EXERCISE DIRECTIONS: Each line from the one containing "729x598 pixels." through the end of the data below is to be output verbatim, with no lines added or left out.

RECORDS FOR THIS TASK:

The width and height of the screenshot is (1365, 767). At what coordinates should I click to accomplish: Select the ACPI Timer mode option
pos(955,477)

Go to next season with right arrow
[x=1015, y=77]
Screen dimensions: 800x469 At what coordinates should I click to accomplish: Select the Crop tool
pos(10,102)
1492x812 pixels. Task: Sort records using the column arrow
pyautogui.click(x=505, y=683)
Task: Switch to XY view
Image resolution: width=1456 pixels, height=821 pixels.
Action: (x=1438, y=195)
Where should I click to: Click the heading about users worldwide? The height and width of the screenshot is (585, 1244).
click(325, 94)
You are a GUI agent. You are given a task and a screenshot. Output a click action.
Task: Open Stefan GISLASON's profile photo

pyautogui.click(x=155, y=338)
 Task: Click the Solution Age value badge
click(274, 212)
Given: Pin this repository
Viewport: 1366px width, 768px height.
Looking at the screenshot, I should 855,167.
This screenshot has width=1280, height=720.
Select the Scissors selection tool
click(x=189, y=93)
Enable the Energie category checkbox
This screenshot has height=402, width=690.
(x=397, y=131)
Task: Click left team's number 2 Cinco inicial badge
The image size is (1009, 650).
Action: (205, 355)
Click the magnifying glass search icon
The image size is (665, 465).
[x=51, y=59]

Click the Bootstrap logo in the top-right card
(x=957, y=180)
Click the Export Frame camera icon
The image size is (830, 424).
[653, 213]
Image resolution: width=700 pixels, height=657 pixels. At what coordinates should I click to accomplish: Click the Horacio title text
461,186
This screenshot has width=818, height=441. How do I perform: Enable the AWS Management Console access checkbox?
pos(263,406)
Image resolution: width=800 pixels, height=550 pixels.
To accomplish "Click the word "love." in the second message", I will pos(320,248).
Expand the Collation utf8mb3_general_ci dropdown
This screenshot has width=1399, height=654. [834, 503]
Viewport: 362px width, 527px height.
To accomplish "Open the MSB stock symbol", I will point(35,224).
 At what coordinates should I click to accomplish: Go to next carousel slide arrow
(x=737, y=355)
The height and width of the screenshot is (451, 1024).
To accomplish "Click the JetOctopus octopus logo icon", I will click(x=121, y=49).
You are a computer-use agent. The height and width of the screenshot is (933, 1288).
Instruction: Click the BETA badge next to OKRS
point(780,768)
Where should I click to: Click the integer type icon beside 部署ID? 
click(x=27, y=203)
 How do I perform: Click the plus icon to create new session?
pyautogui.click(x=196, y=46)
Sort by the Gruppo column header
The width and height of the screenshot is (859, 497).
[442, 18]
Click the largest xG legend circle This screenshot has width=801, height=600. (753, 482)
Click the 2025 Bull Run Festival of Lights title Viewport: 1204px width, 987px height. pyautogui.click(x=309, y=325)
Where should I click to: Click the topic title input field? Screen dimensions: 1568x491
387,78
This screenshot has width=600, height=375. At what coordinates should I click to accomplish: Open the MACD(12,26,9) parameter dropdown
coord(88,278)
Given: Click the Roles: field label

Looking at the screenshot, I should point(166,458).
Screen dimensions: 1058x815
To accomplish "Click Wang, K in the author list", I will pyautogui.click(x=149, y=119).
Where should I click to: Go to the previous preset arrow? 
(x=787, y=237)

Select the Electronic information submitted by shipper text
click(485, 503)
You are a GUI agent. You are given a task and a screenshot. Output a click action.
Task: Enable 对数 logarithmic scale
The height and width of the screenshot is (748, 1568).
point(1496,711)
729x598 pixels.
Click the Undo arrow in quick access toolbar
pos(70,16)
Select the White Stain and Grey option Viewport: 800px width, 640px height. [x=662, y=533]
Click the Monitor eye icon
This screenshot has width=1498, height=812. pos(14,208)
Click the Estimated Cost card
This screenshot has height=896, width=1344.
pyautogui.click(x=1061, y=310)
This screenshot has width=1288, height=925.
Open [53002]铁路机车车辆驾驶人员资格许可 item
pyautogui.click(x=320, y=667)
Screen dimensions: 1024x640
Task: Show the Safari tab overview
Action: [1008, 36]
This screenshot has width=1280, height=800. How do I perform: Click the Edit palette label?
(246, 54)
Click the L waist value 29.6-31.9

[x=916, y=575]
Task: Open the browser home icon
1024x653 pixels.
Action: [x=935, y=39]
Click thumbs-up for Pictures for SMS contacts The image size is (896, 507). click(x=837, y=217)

EXERCISE RESPONSE:
729x598 pixels.
Click the Undo arrow in quick access toolbar
pos(70,16)
Select the White Stain and Grey option Viewport: 800px width, 640px height. [x=662, y=533]
Click the Monitor eye icon
This screenshot has width=1498, height=812. pos(14,208)
Click the Estimated Cost card
This screenshot has height=896, width=1344.
pyautogui.click(x=1061, y=310)
This screenshot has width=1288, height=925.
Open [53002]铁路机车车辆驾驶人员资格许可 item
pyautogui.click(x=320, y=667)
Screen dimensions: 1024x640
Task: Show the Safari tab overview
Action: [1008, 36]
This screenshot has width=1280, height=800. How do I perform: Click the Edit palette label?
(246, 54)
Click the L waist value 29.6-31.9

[x=916, y=575]
Task: Open the browser home icon
1024x653 pixels.
Action: [x=935, y=39]
Click thumbs-up for Pictures for SMS contacts The image size is (896, 507). click(x=837, y=217)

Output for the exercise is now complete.